Vidigal citou dados trazidos ao colegiado pelo ex-presidente do banco, Carlos Lessa, segundo os quais em 2016 o custo dos empréstimos do BNDES baterá recorde de prejuízo, alcançando R$ 38 bilhões, a serem pagos pelo Tesouro Nacional.

O prejuízo decorre do fato de o BNDES captar recursos que serão remunerados pela taxa Selic – mais alta – e, por outro lado, cobrar do setor produtivo juros menores, atrelados a Taxa de Juros de Longo Prazo (TJLP).

Para o ministro, a questão a ser avaliada é se o custo desse subsídio se traduziu naquilo que a sociedade esperava em termos de desenvolvimento econômico. “Isso tudo que ser constantemente avaliado”, disse.

Vidigal também comentou relatório recente do Tribunal de Contas da União dando conta de que houve superfaturamento nas obras da refinaria de Abreu e Lima, da Petrobras, obra que recebeu R$ 9,89 bilhões do BNDES.

“Houve superfaturamento e a participação de empreiteiras envolvidas na Lava Jato.
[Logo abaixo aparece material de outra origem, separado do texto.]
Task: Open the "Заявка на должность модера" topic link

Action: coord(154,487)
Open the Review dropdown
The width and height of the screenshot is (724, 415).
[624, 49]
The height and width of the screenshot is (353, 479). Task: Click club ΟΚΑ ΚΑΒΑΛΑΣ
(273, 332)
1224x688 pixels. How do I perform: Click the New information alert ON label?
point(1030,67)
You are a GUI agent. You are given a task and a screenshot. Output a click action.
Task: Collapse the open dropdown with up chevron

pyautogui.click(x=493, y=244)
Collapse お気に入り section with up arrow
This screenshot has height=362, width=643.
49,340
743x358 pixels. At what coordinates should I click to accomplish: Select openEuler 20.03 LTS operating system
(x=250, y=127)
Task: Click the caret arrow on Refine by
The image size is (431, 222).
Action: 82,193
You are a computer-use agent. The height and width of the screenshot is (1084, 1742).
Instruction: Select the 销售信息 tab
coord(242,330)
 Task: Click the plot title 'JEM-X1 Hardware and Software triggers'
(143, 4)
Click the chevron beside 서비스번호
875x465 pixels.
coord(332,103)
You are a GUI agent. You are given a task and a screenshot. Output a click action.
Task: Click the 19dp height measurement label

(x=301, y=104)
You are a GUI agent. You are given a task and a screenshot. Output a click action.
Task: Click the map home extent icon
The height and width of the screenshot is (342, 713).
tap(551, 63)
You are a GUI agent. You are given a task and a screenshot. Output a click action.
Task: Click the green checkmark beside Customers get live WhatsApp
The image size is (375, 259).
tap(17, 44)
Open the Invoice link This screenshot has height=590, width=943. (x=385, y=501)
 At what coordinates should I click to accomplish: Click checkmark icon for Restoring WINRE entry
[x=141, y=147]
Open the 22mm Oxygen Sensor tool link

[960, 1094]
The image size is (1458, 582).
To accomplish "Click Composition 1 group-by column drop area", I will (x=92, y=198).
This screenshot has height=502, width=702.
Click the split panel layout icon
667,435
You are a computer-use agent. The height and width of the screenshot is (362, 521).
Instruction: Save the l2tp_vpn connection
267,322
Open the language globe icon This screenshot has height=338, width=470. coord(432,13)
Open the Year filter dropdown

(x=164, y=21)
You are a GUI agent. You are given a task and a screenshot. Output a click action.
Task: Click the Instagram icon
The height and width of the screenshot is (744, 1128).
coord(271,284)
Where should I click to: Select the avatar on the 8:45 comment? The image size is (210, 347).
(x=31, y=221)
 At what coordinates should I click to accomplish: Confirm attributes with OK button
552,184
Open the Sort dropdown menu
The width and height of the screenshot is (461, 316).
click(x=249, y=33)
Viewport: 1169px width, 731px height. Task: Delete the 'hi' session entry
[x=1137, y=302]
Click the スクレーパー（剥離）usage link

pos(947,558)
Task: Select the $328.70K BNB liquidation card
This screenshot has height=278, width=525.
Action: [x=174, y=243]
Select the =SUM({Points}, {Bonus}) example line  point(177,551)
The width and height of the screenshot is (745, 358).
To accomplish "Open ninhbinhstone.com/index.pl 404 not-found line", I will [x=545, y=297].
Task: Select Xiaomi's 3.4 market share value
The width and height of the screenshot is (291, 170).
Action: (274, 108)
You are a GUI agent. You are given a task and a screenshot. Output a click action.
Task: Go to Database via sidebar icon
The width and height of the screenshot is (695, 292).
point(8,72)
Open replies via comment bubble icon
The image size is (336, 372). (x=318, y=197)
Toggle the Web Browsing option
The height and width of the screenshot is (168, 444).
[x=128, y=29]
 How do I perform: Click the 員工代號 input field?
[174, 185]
Qual a chance de outros projetos com dinheiro público do banco estarem envolvidos em superfaturamento?”, perguntou.
Monteiro justificou os investimentos do banco em Abreu e Lima argumentando que há 30 anos o País não investia em refinarias e que a Petrobras era a principal empresa brasileira à época.

“Mas agora, doravante, sabendo tudo o que ocorreu, percebemos que deve existir sim uma avaliação melhor dos custos para o BNDES”, disse o ministro, reconhecendo que talvez seja o momento de fazer melhorias nos processos de governança corporativa e de controle social do banco.

O deputado Carlos Melles (DEM-MG) também comentou que, diante das denúncias que pesam sobre a Petrobras, o BNDES deveria avaliar de maneira mais criteriosa quais projetos devem ser financiados pelo banco. “Hoje não temos mais segurança para falar sobre a excelência técnica da Petrobras e do BNDES”, disse Melles.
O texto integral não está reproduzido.